Définition
Quadratic Equation
A quadratic equation is a second-order polynomial equation in a single variable x, with a non-zero coefficient for x². It has the standard form: ax² + bx + c = 0 where a, b, and c are constants.
Quadratic Formula
The quadratic formula is used to find the solutions (or roots) of a quadratic equation. The formula is: x = [-b ± √(b²-4ac)] / (2a).
Discriminant
In the quadratic formula, the expression under the square root sign, b²-4ac, is called the discriminant. It determines the nature of the roots.
Understanding the Quadratic Formula
The quadratic formula is a powerful tool in algebra, capable of providing solutions to any quadratic equation. By plugging the coefficients a, b, and c of a quadratic equation into the formula, one can find the values of x that satisfy the equation. The term '±' indicates that there are generally two solutions: one for adding the square root and one for subtracting it.
The Role of the Discriminant
The discriminant, given by b²-4ac, plays a crucial role in determining the nature of the roots of a quadratic equation. If the discriminant is positive, there are two distinct real roots.
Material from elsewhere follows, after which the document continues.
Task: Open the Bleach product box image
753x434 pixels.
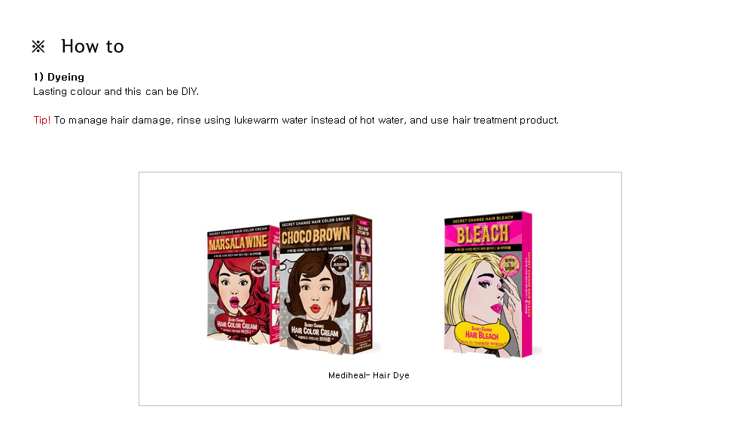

If it is zero, there is exactly one real root (a repeated root). If it is negative, the equation has two complex roots.
Solving Quadratic Equations Using the Formula
To solve a quadratic equation using the quadratic formula, first calculate the discriminant. Use it to determine the nature of the roots. Plug the values of a, b, and c into the quadratic formula and perform the arithmetic operations to find the values of x. Double-check your calculations to ensure accuracy.
Examples
Consider the quadratic equation 2x² + 3x - 2 = 0. Here, a = 2, b = 3, and c = -2. Calculate the discriminant: b² - 4ac = (3)² - 4(2)(-2) = 9 + 16 = 25. Since the discriminant is positive, the equation has two distinct real roots. Applying the quadratic formula: x = [-b ± √(b²-4ac)] / (2a) = [-3 ± √25] / 4. Therefore, the solutions are x = (-3 + 5) / 4 = 0.5 and x = (-3 - 5) / 4 = -2.
Now let's examine x² - 4x + 4 = 0. Here, a = 1, b = -4, and c = 4. The discriminant is b² - 4ac = (-4)² - 4(1)(4) = 16 - 16 = 0. Since the discriminant is zero, there is exactly one real root. Using the quadratic formula gives x = [4 ± √0] / 2 = 2. The solution is x = 2, which is a repeated root.
A retenir :
The quadratic formula is an essential tool for finding the roots of any quadratic equation. By understanding and applying the formula, students can solve quadratic equations of the form ax² + bx + c = 0. The discriminant, b²-4ac, helps determine the number and type of solutions: two real solutions if positive, one real solution if zero, and two complex solutions if negative. Practice with different quadratic equations enhances comprehension and proficiency in using the quadratic formula.